A la même époque et indépendemment de ces résultats, un géologue de l'institut allemand d'hydrogéologie de Hambourg, Hartmut Heinrich, travaille sur des carottes de forage océanique prélevées dans l'Atlantique Nord, aux larges du Groënland. Il y décèle lui aussi les variations de paléotempératures (par le d18O) énoncées par Dansgaard et Oeschger, mais aussi deux autres phénomènes revenant à intervalles réguliers :
- une accumulation importante de débris détritiques continentaux de grande taille (>150 microns)
- une prédominance massive d'un Foraminifère planctonique caractéristique des eaux polaires : Neogloboquadrina pachyderma (forme sénestre, noté N.pachy(s)).
H. Heinrich propose alors une explication plausible à la présence de ces débris détritiques. Selon lui, ces débris proviennent de fragments de roches arrachés par les glaciers, puis transportés en pleine mer par les icebergs détachés de ces glaciers. Lors de leur fonte, ces icebergs relâchent ces fragments de roches sur le fond marin. Il donne alors le nom d'IRD (Ice-Rafted Detritus) à ces débris détritiques.
Explication proposée par H. Heinrich au sujet des débris détritiques retrouvés dans les carottes océaniques |
Nous pouvons alors résumer les découvertes précédentes par le document suivant :
Cycle de Dansgaard-Oeschger et évènements de Heinrich replacés sur le relevé de d18O du forage GRIP |
Mais il faut attendre 1985 pour que Wallace Broecker, de l'université de Columbia (New York) lève le voile sur les évènements de Heinrich.
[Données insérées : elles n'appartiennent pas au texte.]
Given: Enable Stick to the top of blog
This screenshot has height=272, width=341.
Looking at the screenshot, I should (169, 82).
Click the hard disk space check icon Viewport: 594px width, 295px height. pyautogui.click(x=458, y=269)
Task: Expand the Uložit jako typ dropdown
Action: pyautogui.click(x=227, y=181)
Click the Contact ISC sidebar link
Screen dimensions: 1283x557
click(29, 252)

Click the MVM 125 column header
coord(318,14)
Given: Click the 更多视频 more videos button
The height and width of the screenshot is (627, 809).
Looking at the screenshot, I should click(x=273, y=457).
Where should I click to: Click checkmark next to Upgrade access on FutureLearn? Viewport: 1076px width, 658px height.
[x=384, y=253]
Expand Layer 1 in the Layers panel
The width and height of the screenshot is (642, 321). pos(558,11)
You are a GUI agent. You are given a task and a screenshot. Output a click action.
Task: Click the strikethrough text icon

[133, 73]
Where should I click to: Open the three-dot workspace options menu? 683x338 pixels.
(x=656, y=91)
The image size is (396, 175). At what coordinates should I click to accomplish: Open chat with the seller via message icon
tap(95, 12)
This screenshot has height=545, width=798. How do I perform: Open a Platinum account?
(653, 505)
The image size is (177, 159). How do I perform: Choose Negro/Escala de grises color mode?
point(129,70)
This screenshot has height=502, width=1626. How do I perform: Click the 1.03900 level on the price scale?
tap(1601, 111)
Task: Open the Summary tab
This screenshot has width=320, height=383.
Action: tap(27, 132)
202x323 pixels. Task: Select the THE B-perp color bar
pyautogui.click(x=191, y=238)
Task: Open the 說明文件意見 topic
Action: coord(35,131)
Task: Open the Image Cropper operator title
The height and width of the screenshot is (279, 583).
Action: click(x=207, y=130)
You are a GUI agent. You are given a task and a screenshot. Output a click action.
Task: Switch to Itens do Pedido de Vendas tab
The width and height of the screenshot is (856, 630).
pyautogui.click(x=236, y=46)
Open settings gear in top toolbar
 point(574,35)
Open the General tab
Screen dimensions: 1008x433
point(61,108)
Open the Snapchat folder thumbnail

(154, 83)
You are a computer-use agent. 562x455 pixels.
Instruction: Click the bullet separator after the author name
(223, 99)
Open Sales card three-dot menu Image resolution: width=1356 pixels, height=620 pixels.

Il est tout d'abord le premier scientifique à avoir "vulgarisé" la circulation thermohaline mondiale par sa célèbre analogie du "tapis roulant". D'après les résultats de ses travaux, les évènements de Heinrich seraient reliés à certains épisodes D/O par ce fameux "tapis roulant océanique". |
Il convient tout d'abord de se rappeler l'extension des glaces continentales et marines à la dernière période glaciaire :
Extension des glaces continentales et marines à la dernière période glaciaire |
Selon W. Broecker, les évènements de Heinrich pourraient s'expliquer de la manière suivante :
Lors d'un réchauffement climatique, la banquise et les différentes calottes glaciaires se disloquent rapidement (sur environ un millier d'années), entraînant une débâcle massive d'icebergs. Ces derniers, emportés par les courants, se retrouvent rapidement en pleine mer sur le trajet de la Dérive Nord-Atlantique. |
Reconstitution de la fonte progressive de la calotte Laurentide
(réalisé par ISM GIS Laboratory. D’après les travaux de Dyke and Prest (1987)) http://www.museum.state.il.us/exhibits/larson/glaciers.html |
La fonte de cette quantité impressionnante d'icebergs va déposer de grande quantité d'IRD au fond de la mer, mais aussi, et c'est bien plus grave, diminuer fortement la salinité et la température de l'eau de mer en Atlantique Nord. Cette dernière, beaucoup moins dense que les eaux chaudes de la Dérive Nord-Atlantique, va alors bloquer sa remontée au sud des côtes de l'Islande : on passe du "warm mode" au "cold mode". La Dérive Nord-Atlantique perd non seulement de sa force, mais il diminue de manière drastique la ventilation profonde des océans : la circulation thermohaline mondiale s'en trouve affaiblit durablement. Par conséquent, le déficit de transfert thermique vers le pôle Nord entraîne un refroidissement local brutal. Ce refroidissement est non seulement enregistré dans les océans (prédominance de Foraminifères planctoniques polaires : N.pachy (s)) mais aussi en domaine continental (flore steppique à désertique en Europe de l'Ouest). On assiste aussi à une hausse de plusieurs mètres du niveau marin. Quant à la diminution de la ventilation profonde en Atlantique Nord, elle est consignée dans le rapport 13C/12C (noté d13C) mesuré dans les tests des Foraminifères benthiques : ce rapport diminue avec la baisse de la ventilation profonde. |
C'est pourquoi, dès 1985, W. Broecker met en garde la communauté scientifique sur un risque insoupçonné du réchauffement global actuel par la phrase suivante : "la circulation thermohaline globale pourrait bien être le talon d'Achille du climat". On comprend mieux maintenant pourquoi l'Atlantique Nord, et son principal courant (la Dérive Nord-Atlantique) sont sources de nombreuses recherches depuis cette époque.